Semi-global Alignment

7. Semi-global Alignment#

7.1. Background#

We also have a third type of alignments, semi-global alignments, which are also known as semi-local or glocal alignments.

7.2. Principle#

Here we cross breed the Needleman-Wunsch and the Smith-Waterman algorithm, by initiating the dynamic programming matrix as for a local alignment, but using the same recursion as in the global alignment.

7.3. Implementation#

The implementation of the Semi-global alignment algorithm involves initializing an alignment matrix with zeros, and then iteratively updating its cells based on the scores of adjacent cells and the scoring schema (match, mismatch, and gap penalties).

7.4. Applications#

It is particularly useful in situations where we strive to align a short sequence to a longer sequence.

7.5. The definitions of the problem, and the solution#

Given two sequences \(a_1,\ldots,a_N\) and \(b_1,\ldots,b_M\), a scoring function \(d(x,y)\), find a semi-global alignment that gives an optimal (maximal) score.

The solution can be found by studying the dynamic programming matrix, \(S\), of size \((N+1,M+1)\), by using the recursions defined in equations (7.1) and (7.2).

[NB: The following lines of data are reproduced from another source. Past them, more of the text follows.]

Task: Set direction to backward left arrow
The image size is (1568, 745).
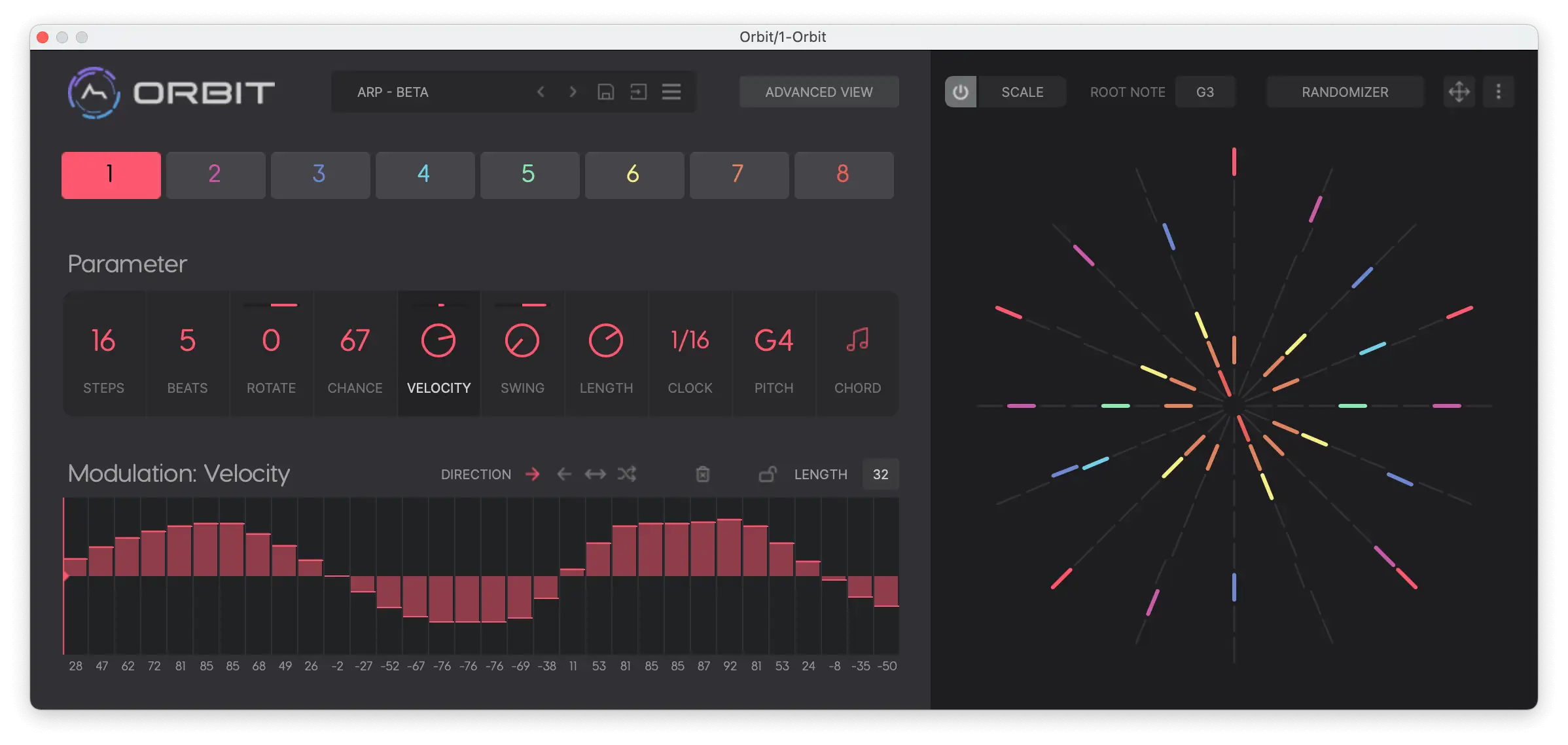Action: coord(563,474)
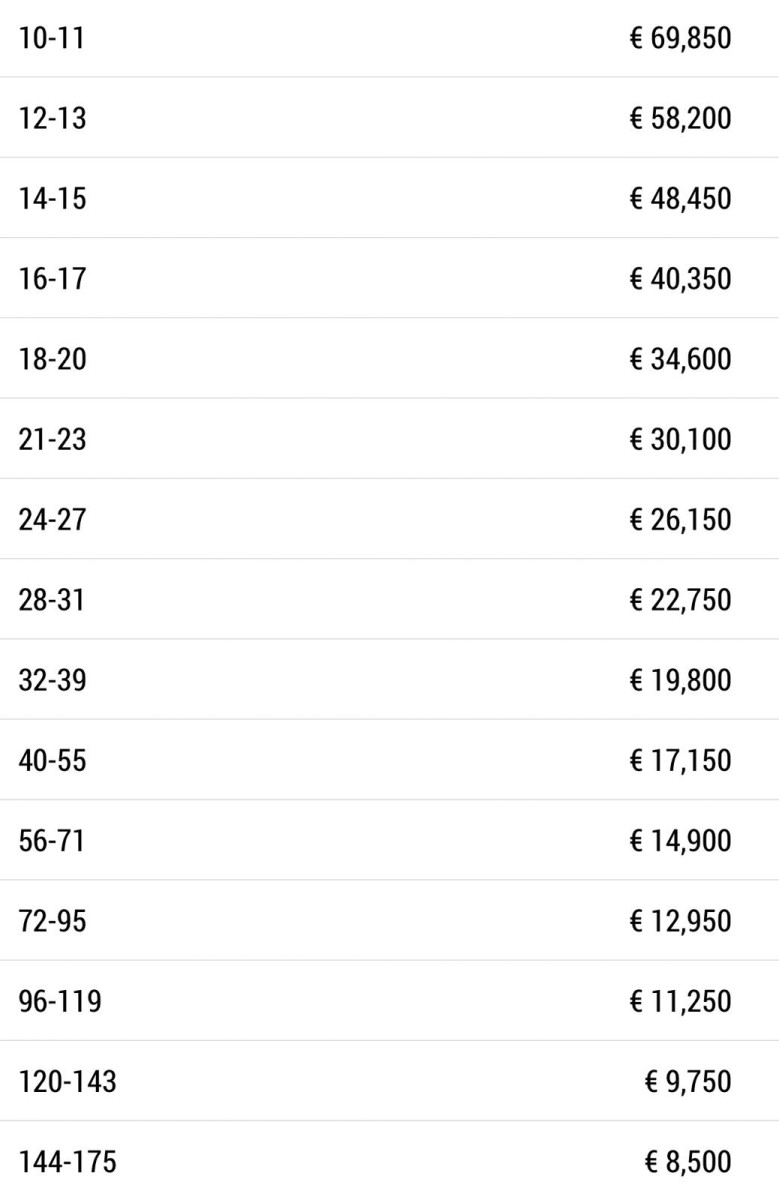This screenshot has height=1200, width=779.
Task: Select the € 58,200 payout value
Action: coord(680,119)
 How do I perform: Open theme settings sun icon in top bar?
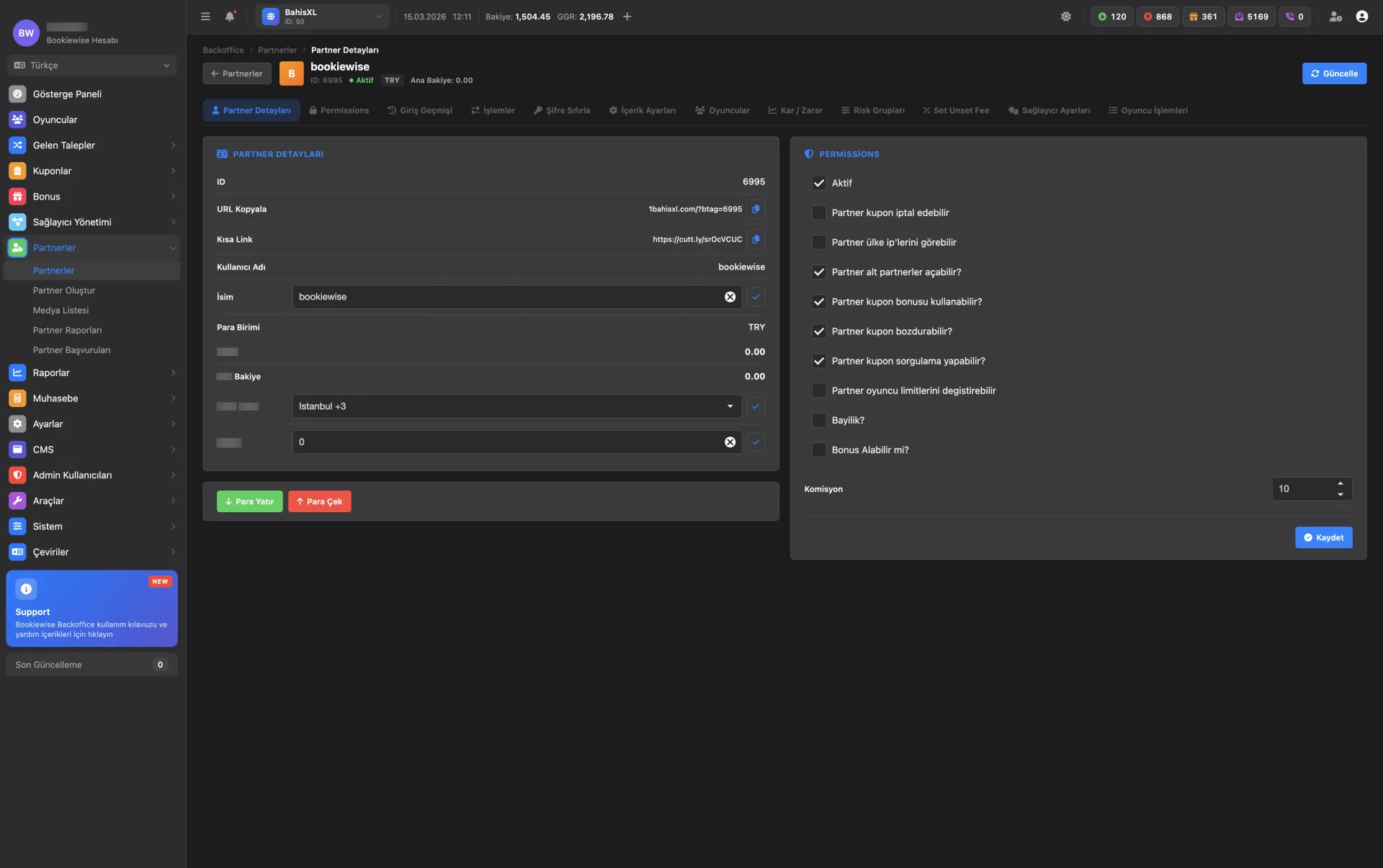(1065, 17)
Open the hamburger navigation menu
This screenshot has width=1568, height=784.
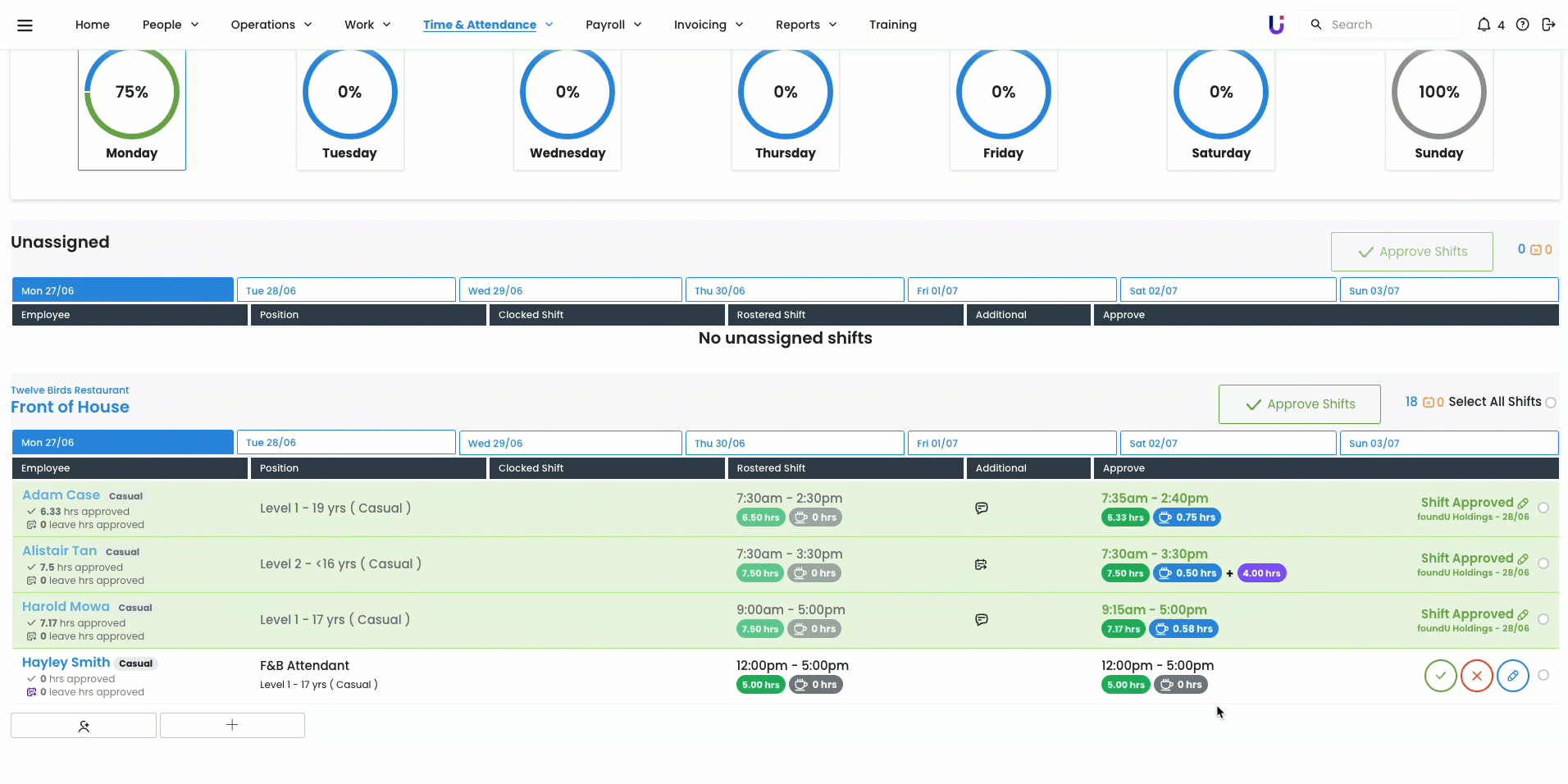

(7.1)#\[\begin{split}\begin{align*} S_{0,0} = 0, & \\ S_{i,0} =& 0, & \textrm{for all}\ i \\ S_{0,j} =& 0, & \textrm{for all}\ j \end{align*}\end{split}\]

(7.2)#\[\begin{split}S_{i,j}=\max \begin{cases} S_{i-1,j-1} & + d(a_i,b_j)\\ S_{i-1,j} & + d(a_i,-)\\ S_{i,j-1} & + d(-,b_j). \end{cases}\end{split}\]

The optimal alignment is found by backtracing from the maximal bottommost or rightmost element, \(\max(\max_i S_{i,M},\max_j S_{N,j})\), to the first encountered leftmost or topmost (0) element.

7.6. Summary: Comparing Global, Local, and Semi-global Alignment#

Sequence alignment algorithms can be broadly categorized into three types: global (Needleman-Wunsch), local (Smith-Waterman), and semi-global alignment. Each serves a distinct purpose depending on the biological question and the nature of the sequences being compared.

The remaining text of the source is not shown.